_CONSIGNE_.
Relevez, dans l'extrait sur le risque et le leadership, les niveaux où se manifestent les conséquences d'une culture trop prudente.

Le "bias for action" ne peut exister sans une disposition au risque.
Or, dans nos sociétés, le risque est souvent présenté comme une faute, une erreur ou un échec quasi certain.
Pourtant, loin d'être l'ennemi du leadership, le sens du risque en est la matière première.
Pourquoi nous fuyons naturellement le risque
La psychologie comportementale nous éclaire sur cette aversion : Daniel Kahneman et Amos Tversky ont démontré que nous ressentons une perte deux fois plus intensément qu'un gain équivalent.
Cette asymétrie émotionnelle nous pousse naturellement vers la prudence, parfois excessive.
Le sociologue Ulrich Beck nous rappelle une vérité inconfortable : dans nos sociétés complexes, le risque ne peut pas être supprimé, seulement choisi et géré.
Le dirigeant "risk on" ne cherche donc pas à éviter l'incertitude, mais à sélectionner les risques stratégiques qui valent la peine d'être pris.
Plus encourageant encore, les neurosciences montrent que notre cerveau est plastique face au risque.
L'exposition répétée à des décisions incertaines renforce le cortex préfrontal, siège de la régulation émotionnelle et du jugement. Autrement dit : plus un leader pratique le risque dans un cadre réfléchi, plus il développe sa tolérance et son discernement.
Les conséquences d'une culture trop prudente se manifestent rapidement à trois niveaux :
L'exécution se dégrade. Chaque décision est reportée, validée à l'excès, fragmentée. L'agilité disparaît au profit d'une prudence paralysante.
Les décisions remontent trop haut. Par peur de se tromper, les managers délèguent systématiquement la responsabilité à leur hiérarchie, créant des goulots d'étranglement et ralentissant l'ensemble.
La responsabilité s'érode. Quand personne n'ose assumer le risque, la culture devient défensive, focalisée sur la conformité plutôt que sur la création de valeur.
Cette mécanique produit des organisations certes prudentes, mais aussi lentes et vulnérables face à des concurrents plus audacieux.
L'aversion au risque ne nuit pas seulement à l'organisation : elle affaiblit directement le dirigeant.
Un leader qui évite systématiquement l'incertitude perd progressivement sa crédibilité stratégique. Perçu comme un gestionnaire plutôt qu'un visionnaire, il voit son influence s'amenuiser dans les arbitrages clés.
Plus grave encore, cette posture mine la confiance des équipes. Les collaborateurs détectent rapidement quand leur leader fuit les décisions difficiles. Cette perception érode la motivation et peut pousser les talents talentueux et ambitieux à chercher ailleurs des environnements plus stimulants.
Paradoxalement, éviter le risque ne réduit pas le stress : reporter ou contourner une décision ne supprime pas l'incertitude, elle la prolonge. Le leader vit dans l'anticipation anxieuse plutôt que dans l'action résolue.

_DONNÉES FOURNIES_.

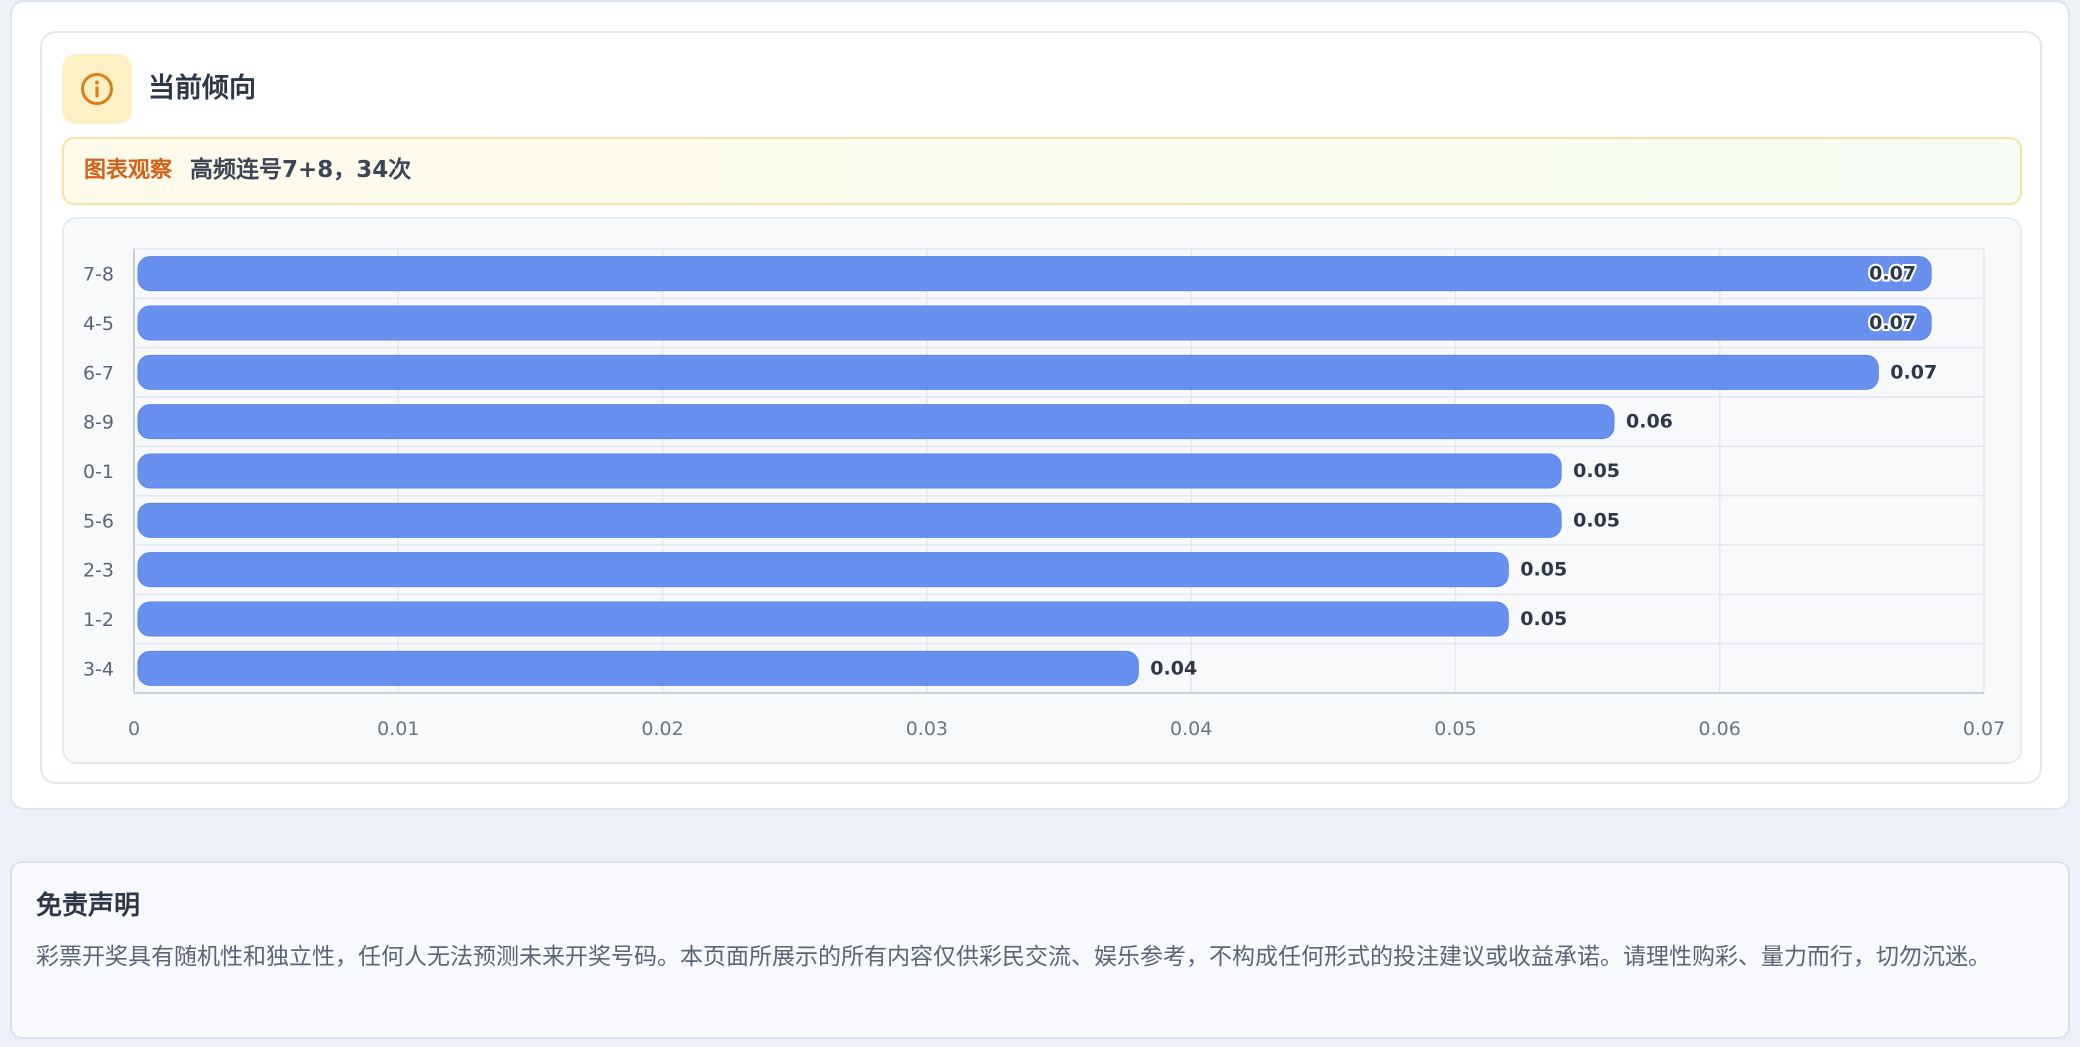  What do you see at coordinates (662, 729) in the screenshot?
I see `x-tick-label: 0.02` at bounding box center [662, 729].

_RÉPONSE_.
- L'exécution se dégrade.
- Les décisions remontent trop haut.
- La responsabilité s'érode.